Problem statement.
Pictures aside, each record should be reproduced exactly.

Data for review.
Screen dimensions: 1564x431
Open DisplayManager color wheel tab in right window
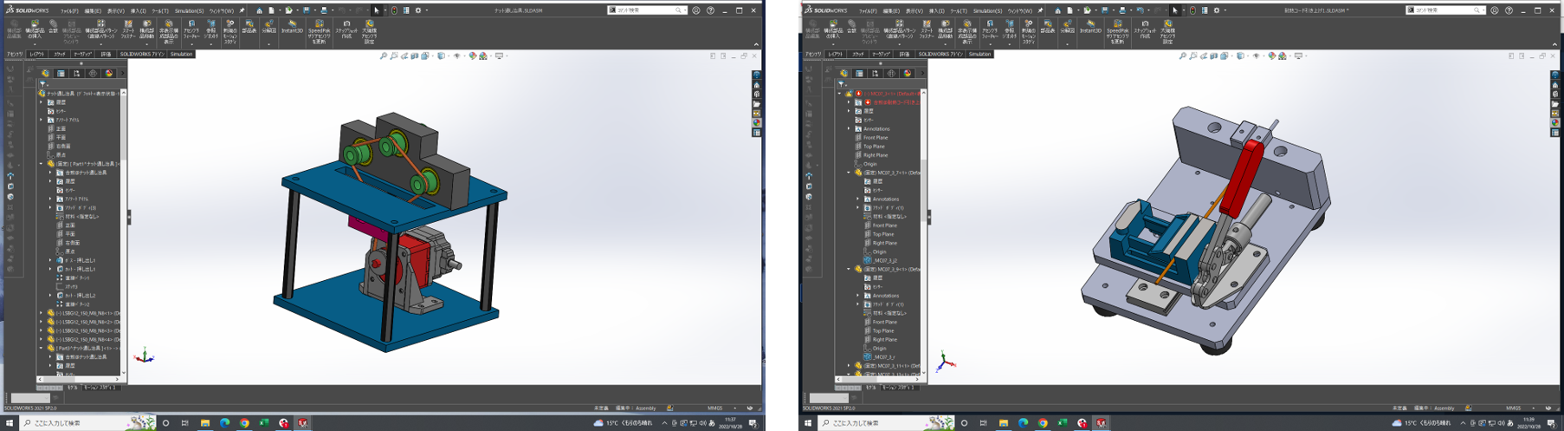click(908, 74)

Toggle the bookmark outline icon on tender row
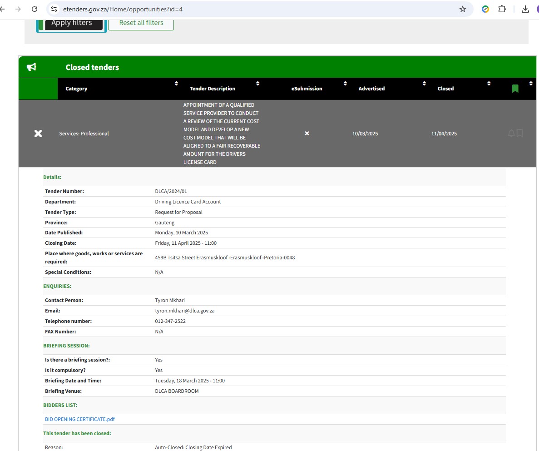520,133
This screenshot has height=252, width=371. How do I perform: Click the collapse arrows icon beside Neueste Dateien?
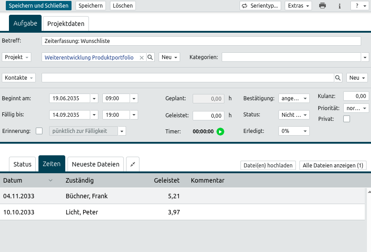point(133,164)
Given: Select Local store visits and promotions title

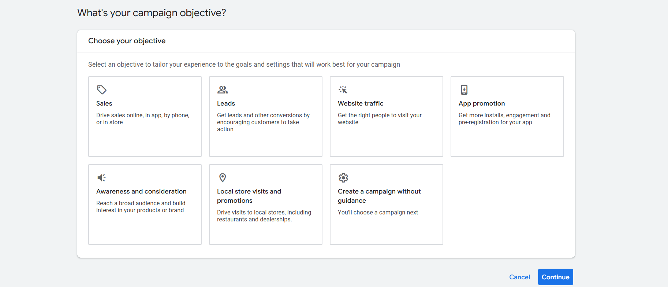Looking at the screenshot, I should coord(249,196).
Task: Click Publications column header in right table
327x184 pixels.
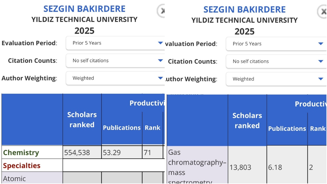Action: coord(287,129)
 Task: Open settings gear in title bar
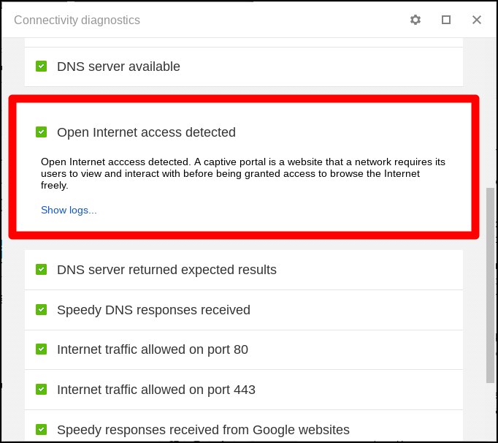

Output below.
Screen dimensions: 1564x431
Open DisplayManager color wheel tab in right window
click(908, 74)

Toggle the bookmark outline icon on tender row
520,133
This screenshot has height=252, width=371. How do I perform: Click the collapse arrows icon beside Neueste Dateien?
point(133,164)
Given: Select Local store visits and promotions title

Looking at the screenshot, I should coord(249,196).
Task: Click Publications column header in right table
327x184 pixels.
Action: coord(287,129)
 Task: Open settings gear in title bar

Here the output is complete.